I want to add new column "Null_Values" in PySpark dataframe as below
=======================================================|
ID | Maths | Science | English | NUll_Values |
=======================================================|
11 | 80 | NULL | 89 | Science |
12 | NULL | NULL | 89 | Maths,Science |
13 | 90 | 95 | 85 | NULL |
14 | NULL | NULL | NULL | Maths,Science,English |
=======================================================|
CodePudding user response:
df = df.withColumn(
"NUll_Values",
F.concat_ws(",", *[F.when(F.col(c).isNull(), c) for c in df.columns])
)
df.show(truncate=False)
# --- ----- ------- ------- ---------------------
# |ID |Maths|Science|English|NUll_Values |
# --- ----- ------- ------- ---------------------
# |11 |80 |null |89 |Science |
# |12 |null |null |89 |Maths,Science |
# |13 |90 |95 |85 | |
# |14 |null |null |null |Maths,Science,English|
# --- ----- ------- ------- ---------------------
or
df = df.withColumn(
"NUll_Values",
F.concat_ws(",", *[F.when(F.col(c).isNull(), c) for c in df.columns])

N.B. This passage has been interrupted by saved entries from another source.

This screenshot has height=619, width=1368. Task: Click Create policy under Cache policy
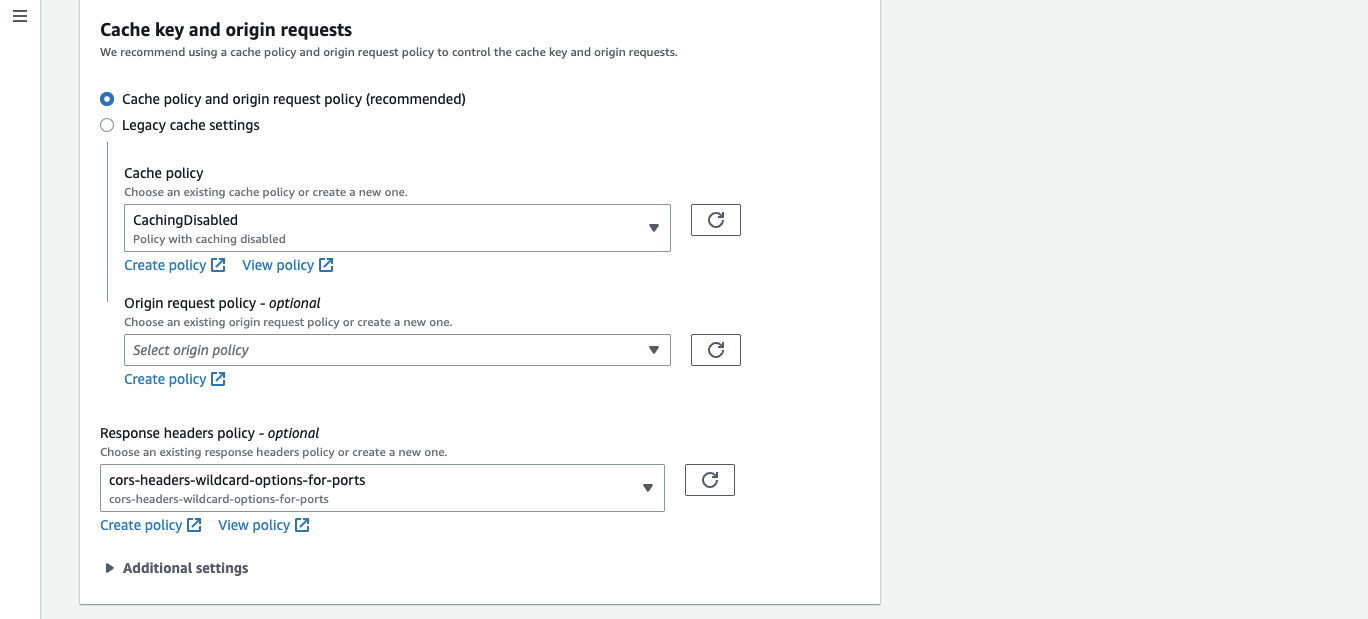point(163,264)
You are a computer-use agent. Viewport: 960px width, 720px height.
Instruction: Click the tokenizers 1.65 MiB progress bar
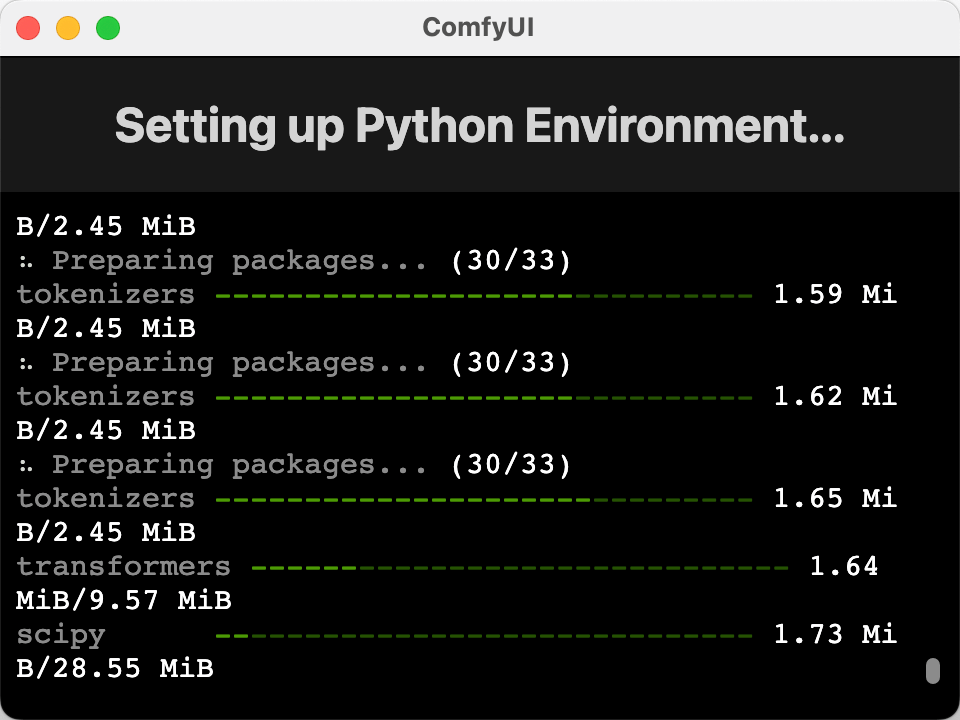click(x=484, y=500)
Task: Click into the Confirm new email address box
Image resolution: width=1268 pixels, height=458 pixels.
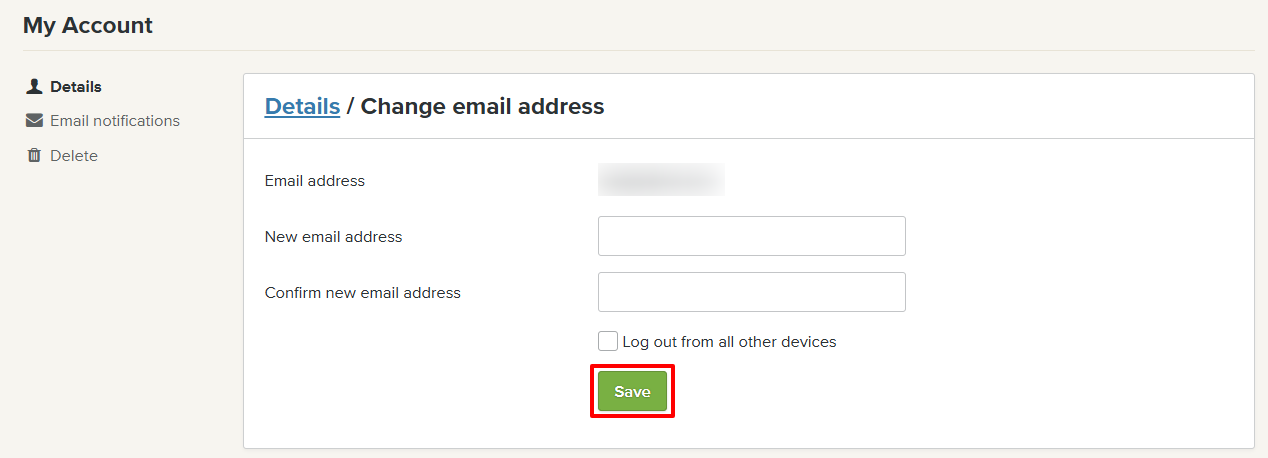Action: (751, 292)
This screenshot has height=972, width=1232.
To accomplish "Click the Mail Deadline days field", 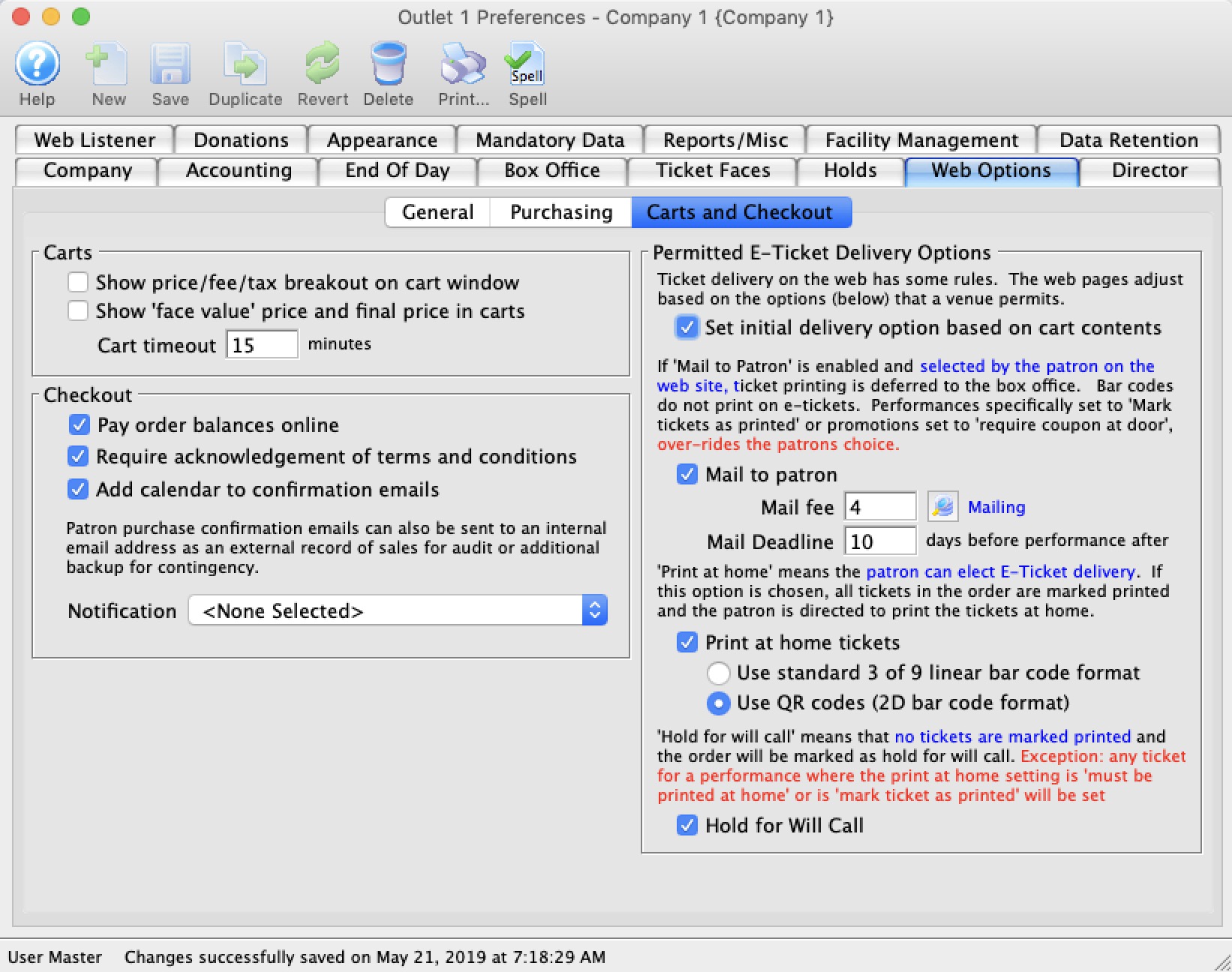I will pyautogui.click(x=879, y=542).
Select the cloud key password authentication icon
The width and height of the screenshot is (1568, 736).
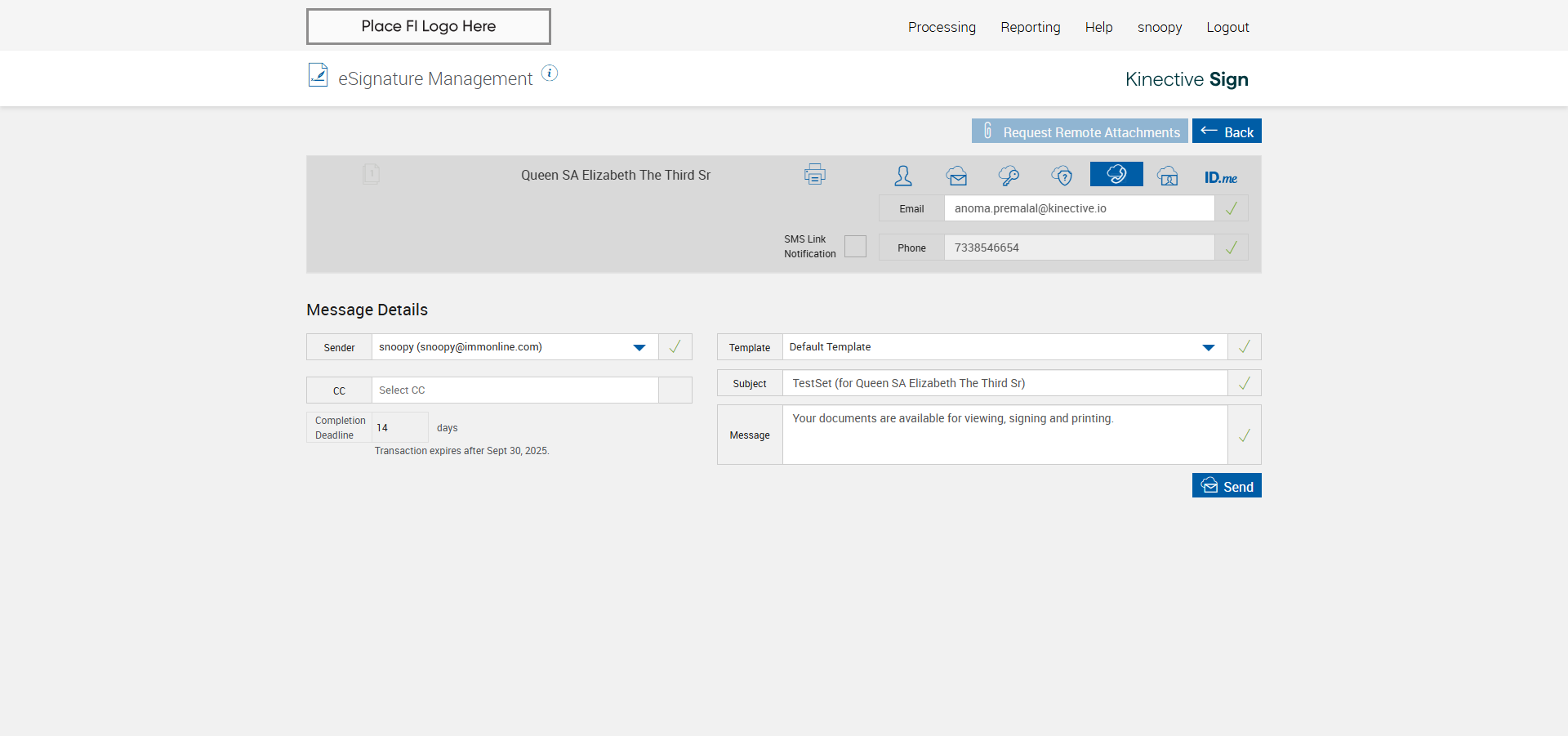tap(1009, 176)
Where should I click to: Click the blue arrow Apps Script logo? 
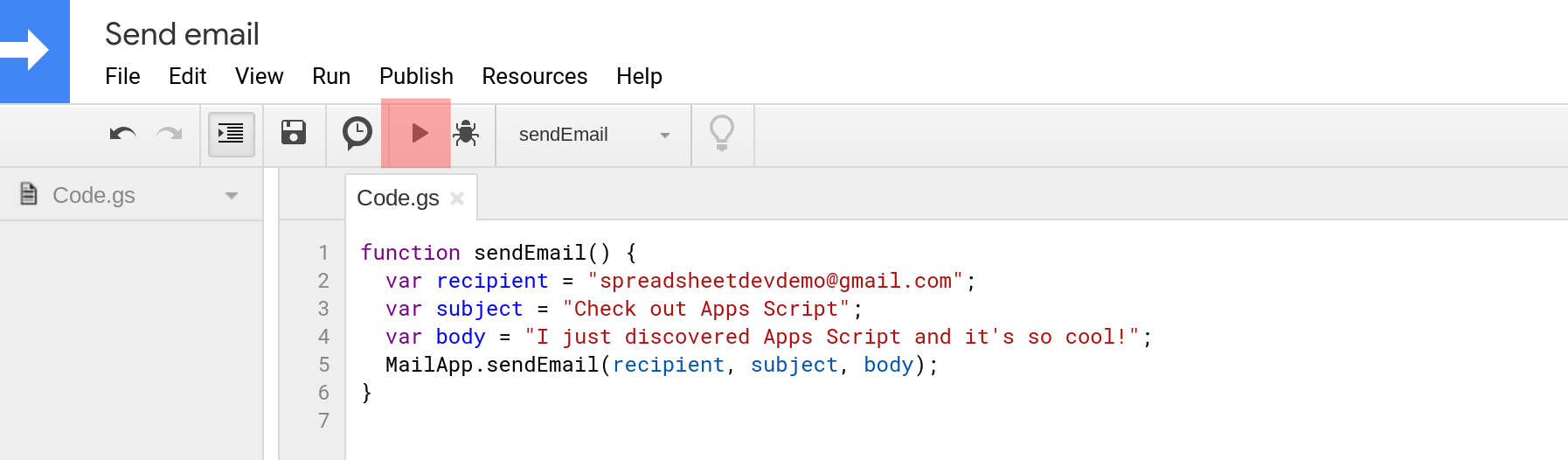click(35, 51)
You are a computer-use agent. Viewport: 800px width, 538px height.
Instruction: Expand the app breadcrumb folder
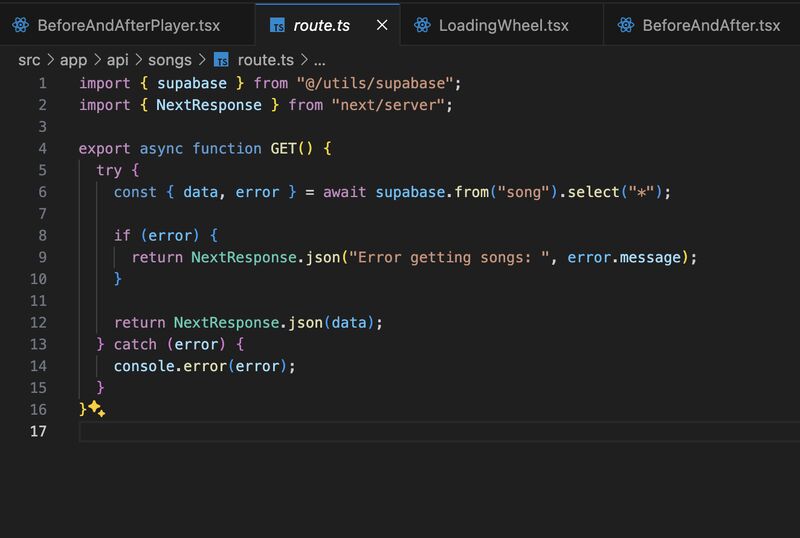tap(74, 59)
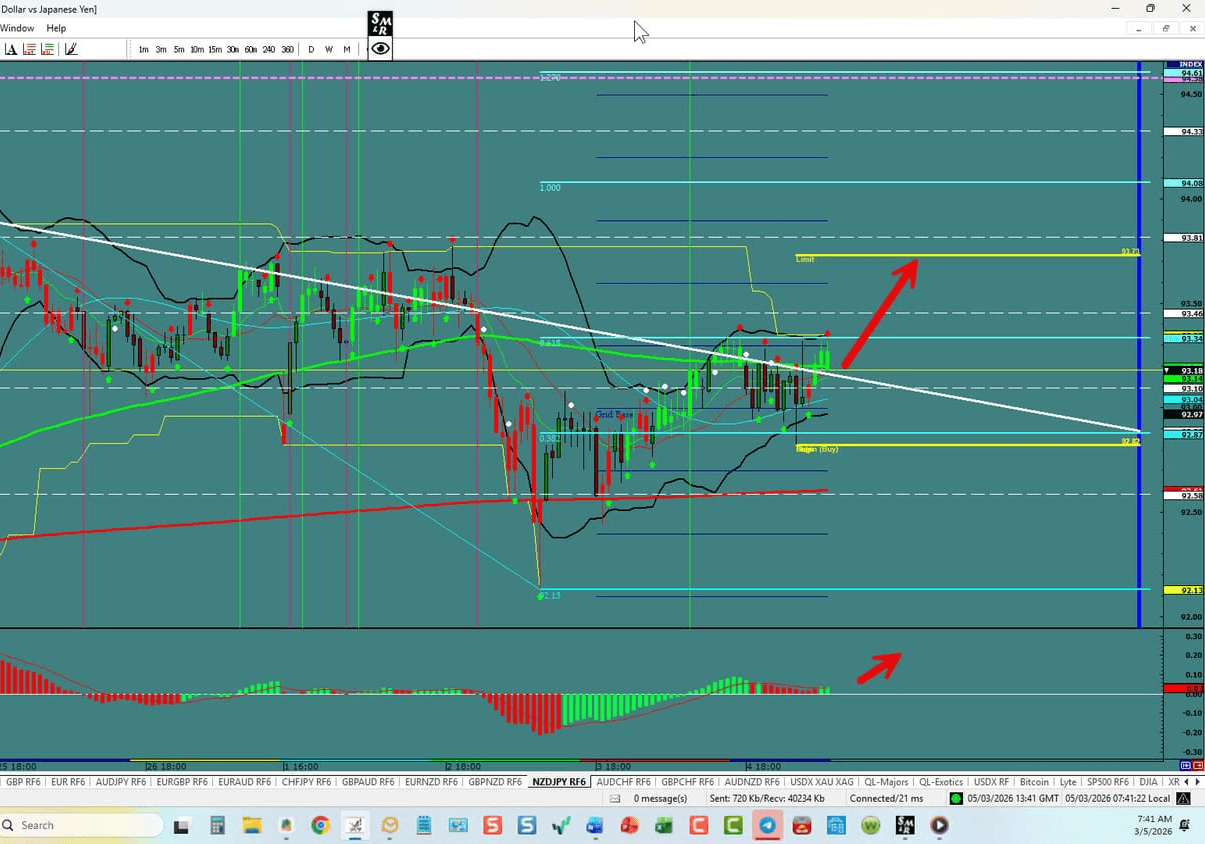Select the "A" text annotation tool
1205x844 pixels.
(12, 48)
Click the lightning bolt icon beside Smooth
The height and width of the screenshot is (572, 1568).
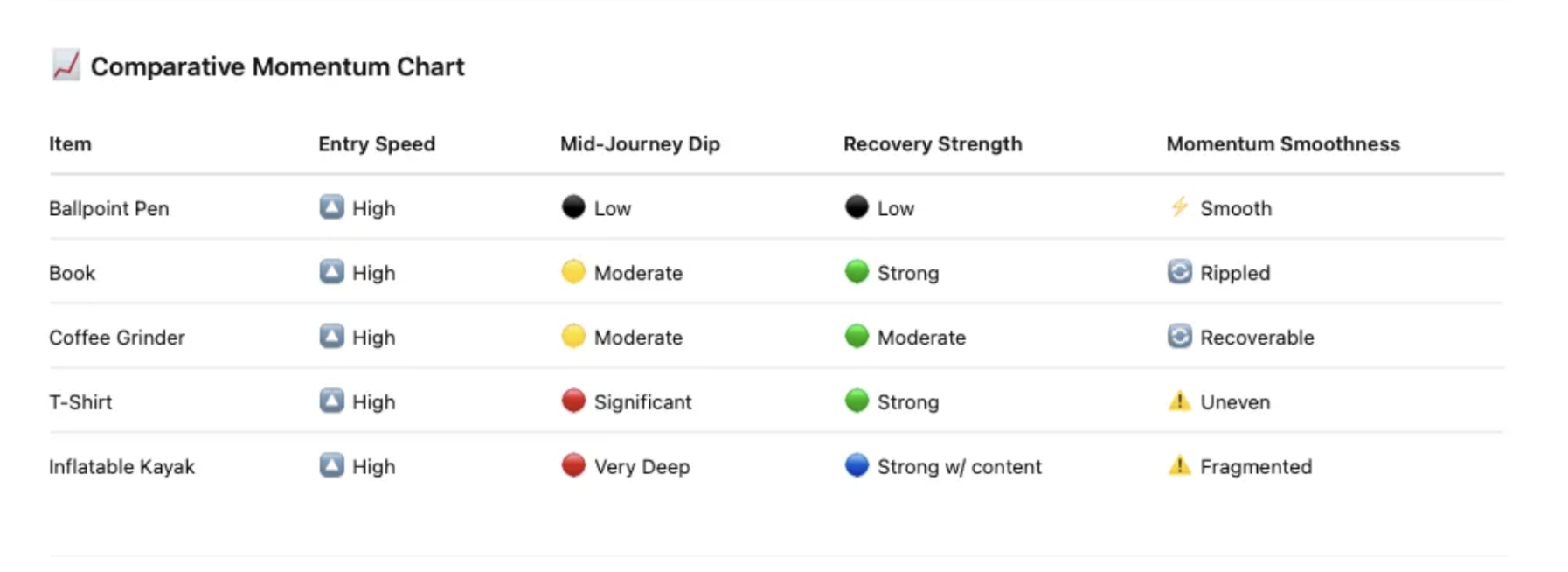coord(1179,207)
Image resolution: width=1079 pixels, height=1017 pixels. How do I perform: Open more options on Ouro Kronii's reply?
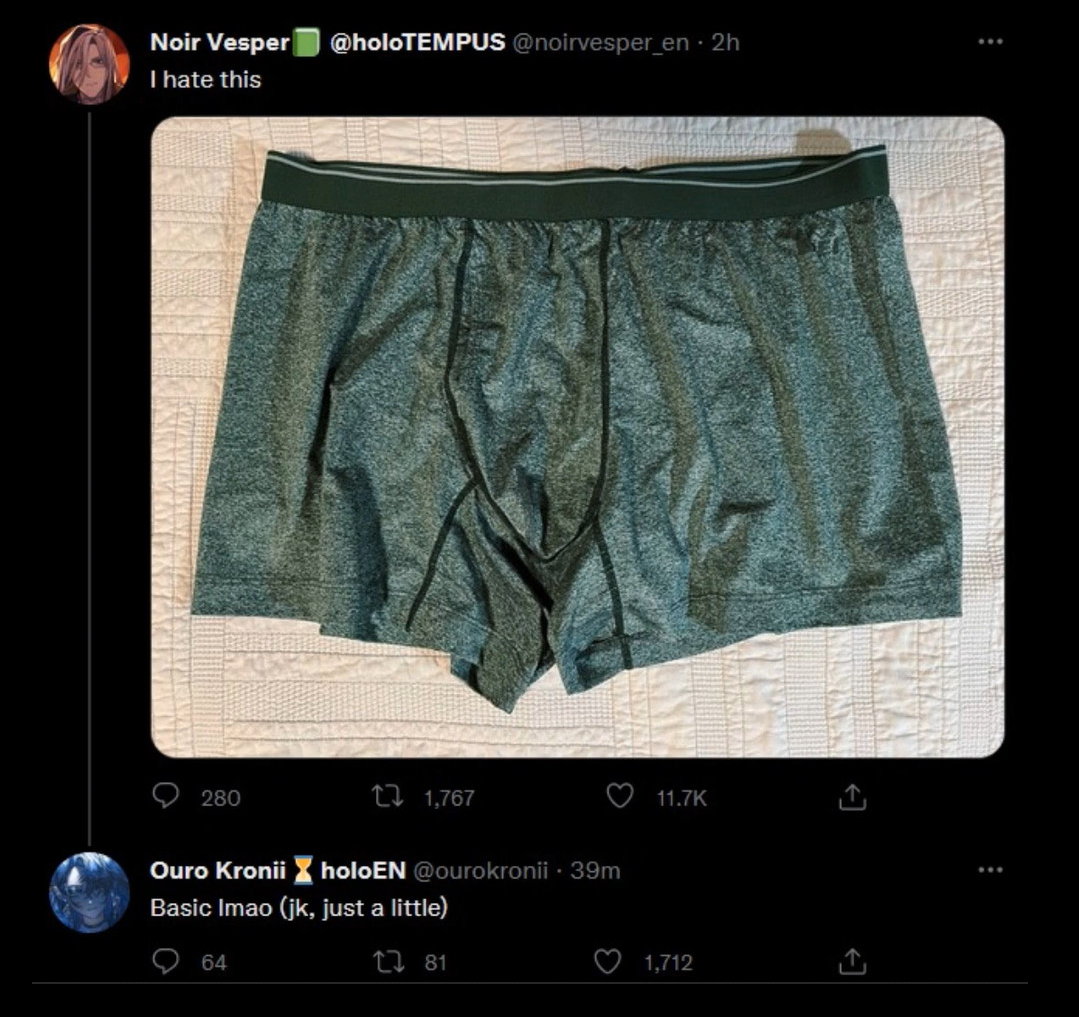click(990, 870)
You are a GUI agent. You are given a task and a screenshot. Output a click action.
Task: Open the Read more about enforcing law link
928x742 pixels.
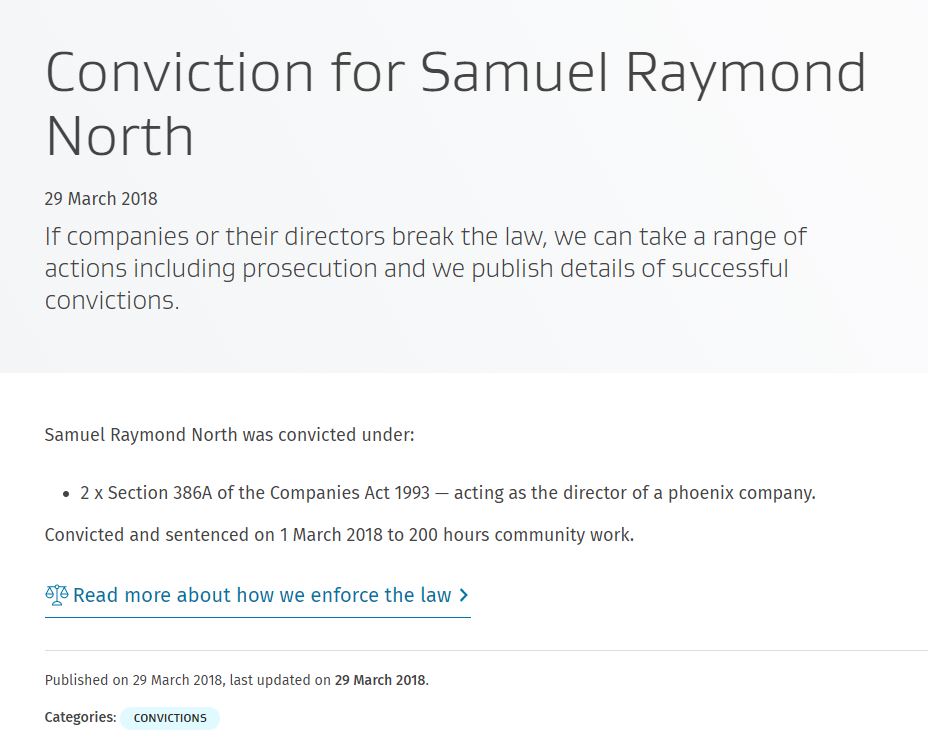(262, 596)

).replace("", None, subset=["NUll_Values"])
df.show(truncate=False)
# --- ----- ------- ------- ---------------------
# |ID |Maths|Science|English|NUll_Values |
# --- ----- ------- ------- ---------------------
# |11 |80 |null |89 |Science |
# |12 |null |null |89 |Maths,Science |
# |13 |90 |95 |85 |null |
# |14 |null |null |null |Maths,Science,English|
# --- ----- ------- ------- ---------------------